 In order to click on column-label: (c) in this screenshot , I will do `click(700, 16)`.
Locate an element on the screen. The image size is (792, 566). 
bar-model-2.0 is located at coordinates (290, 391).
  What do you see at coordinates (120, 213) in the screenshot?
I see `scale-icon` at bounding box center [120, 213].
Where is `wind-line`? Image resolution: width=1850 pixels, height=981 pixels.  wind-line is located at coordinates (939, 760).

---

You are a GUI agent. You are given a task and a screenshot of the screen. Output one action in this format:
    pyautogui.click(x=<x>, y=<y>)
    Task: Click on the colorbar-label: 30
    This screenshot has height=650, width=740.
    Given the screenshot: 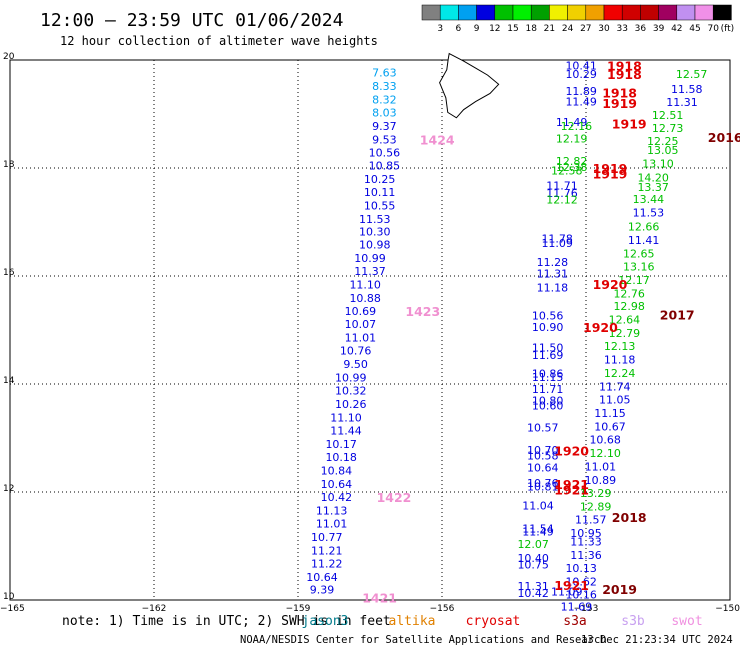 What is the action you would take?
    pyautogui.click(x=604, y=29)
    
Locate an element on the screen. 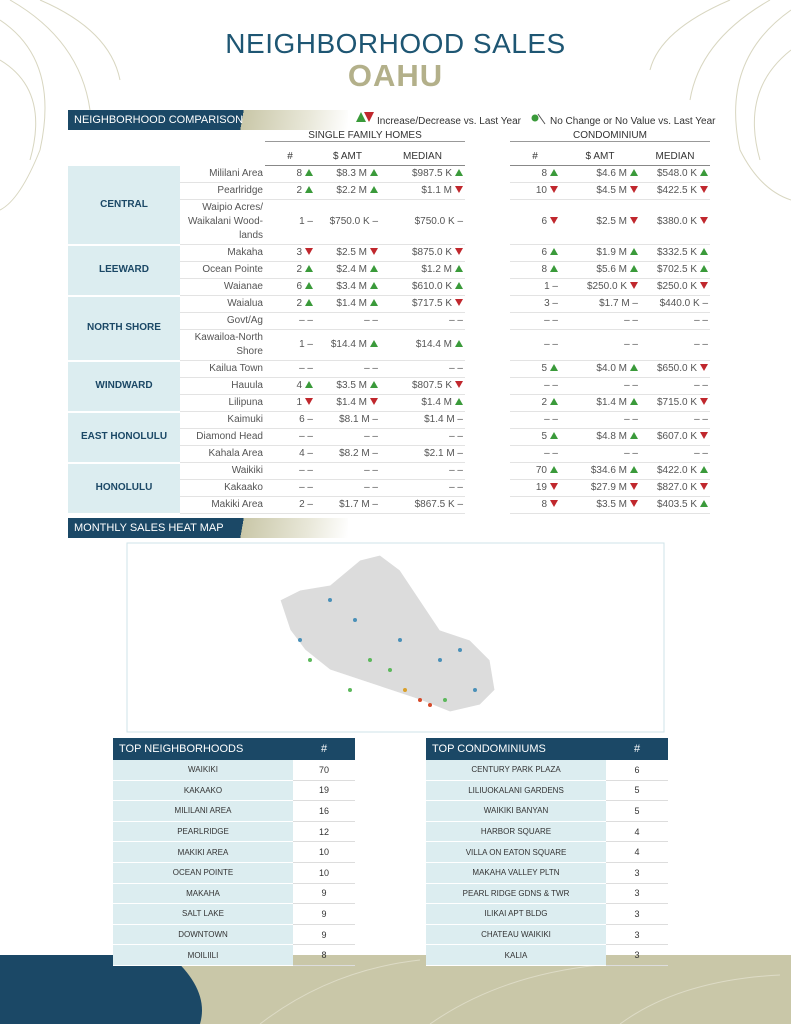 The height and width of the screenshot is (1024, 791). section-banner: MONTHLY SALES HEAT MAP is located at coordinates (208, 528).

* Task goal *
Return, word for word, the lines of the entries from the one containing "Locate an element on the screen. The" through the one containing "center [120, 213].", including both of those lines.

* Exercise answer *
Locate an element on the screen. The image size is (792, 566). 
bar-model-2.0 is located at coordinates (290, 391).
  What do you see at coordinates (120, 213) in the screenshot?
I see `scale-icon` at bounding box center [120, 213].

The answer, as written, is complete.